# old Photo- Unknown Boat



## Newfoundland Sailor (Sep 26, 2009)

This photo was found in a house in Nova Scotia,Canada. We are thinking it was 1940's but not sure, not sure the type of boat. any help would be great.

Thanks


----------



## stein (Nov 4, 2006)

Looks like a fishing boat to me: my country's fishing boats used to look very much like this one. It even has a mizzen sail, with which to keep the boat steady while fishing. 
Not that knowledgeable about fishing though, maybe it is obvious to any fisherman that she is not, or maybe the question is for what kind of fishing boat?


----------



## gil mayes (Nov 20, 2006)

BOSTON SWIFT (166711) ex Sunlit Waters(LT377)-52. Drifter built Cochrane 1948, 133g 42n 96.9 x 21.1 x 9.5 feet with a 350bhp 6-cyl Crossley. Owned by Boston Group. She went to Canada in 1954 and is listed as owned by Ministry of Trade & Industry, Province Bldg, Halifax ,NS. Returned to Aberdeen owners within the Boston Group in 1957 and in mid 1970s sold to Middle East operators.
Gil.


----------



## JoK (Nov 12, 2006)

It looks like Halifax Hbr with McNabb Island in the background. Pre-Imperial oil refinery days.


----------



## Newfoundland Sailor (Sep 26, 2009)

I was wondering why they didn't have a forward mast


----------



## gil mayes (Nov 20, 2006)

There is a mainmast, it just happens to be, in drifter fashion, capable of being lowered and stowed on the wheelhouse.
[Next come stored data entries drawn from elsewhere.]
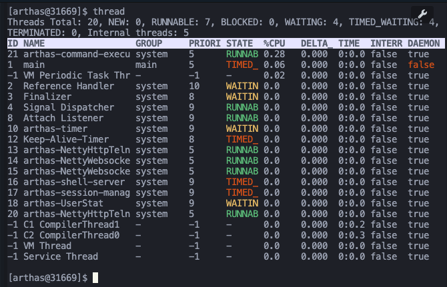
Task: Select the arthas-command-execu thread name
Action: click(77, 54)
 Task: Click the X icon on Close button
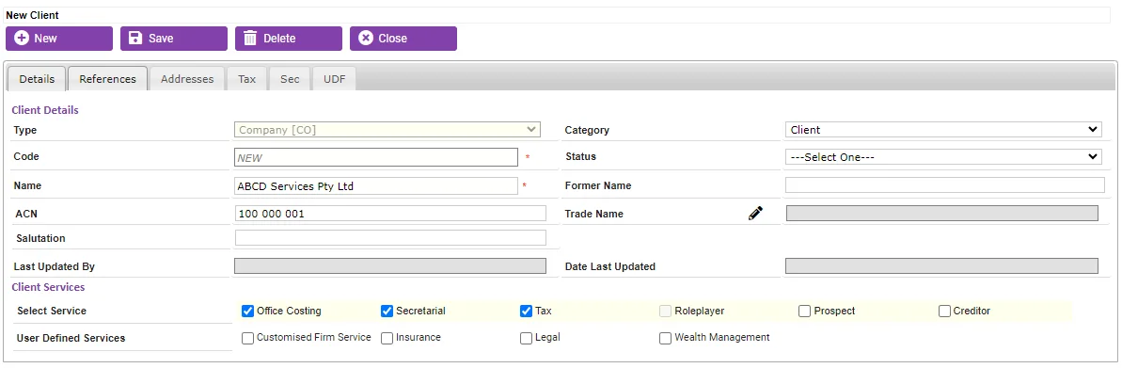[366, 38]
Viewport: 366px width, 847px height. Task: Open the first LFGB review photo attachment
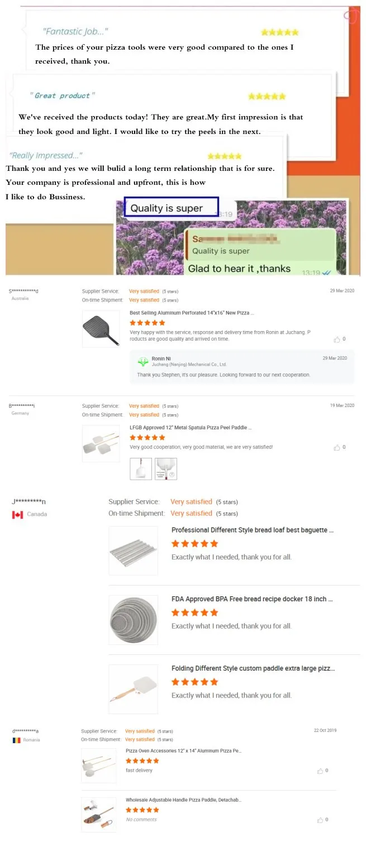tap(140, 469)
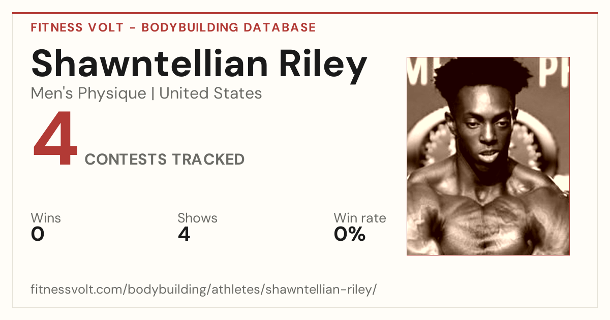Click the athlete portrait photo
The image size is (610, 320).
(x=488, y=156)
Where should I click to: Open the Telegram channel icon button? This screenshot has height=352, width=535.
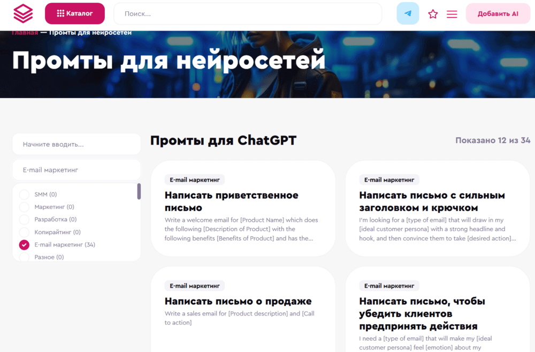tap(408, 13)
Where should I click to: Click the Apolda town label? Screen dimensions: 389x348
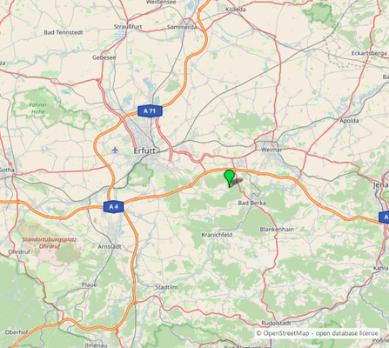[349, 121]
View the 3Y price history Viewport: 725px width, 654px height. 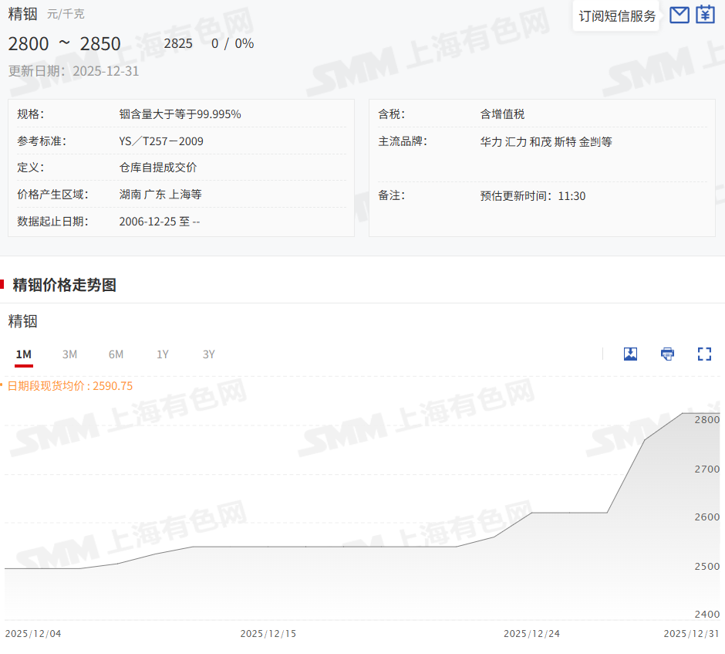click(209, 354)
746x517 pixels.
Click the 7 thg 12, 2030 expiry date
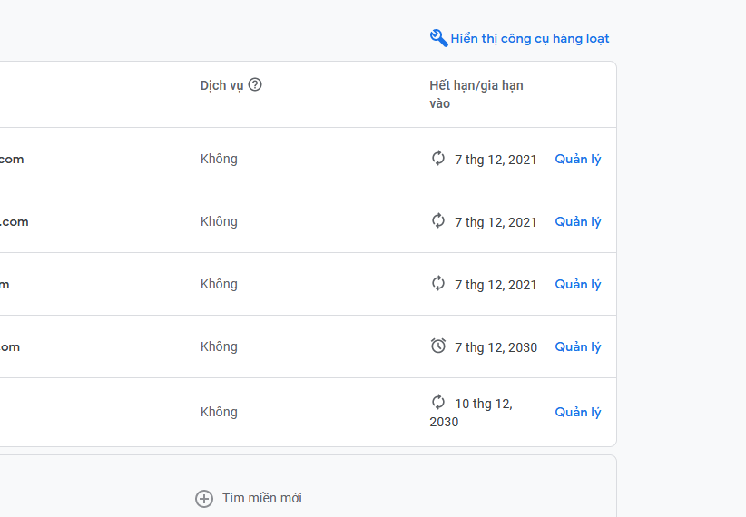click(496, 347)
This gives a clear working deck area with no shrouds or forestays.
Gil.


----------



## Newfoundland Sailor (Sep 26, 2009)

the guy that gave me the photo is claiming it was before the 1950's, so who knows,maybe you are right, thanks for the info.


----------



## gil mayes (Nov 20, 2006)

Unless someone can prove otherwise I stand by BOSTON SWIFT (166711)1954-57 in Canadian waters.
Gil.


----------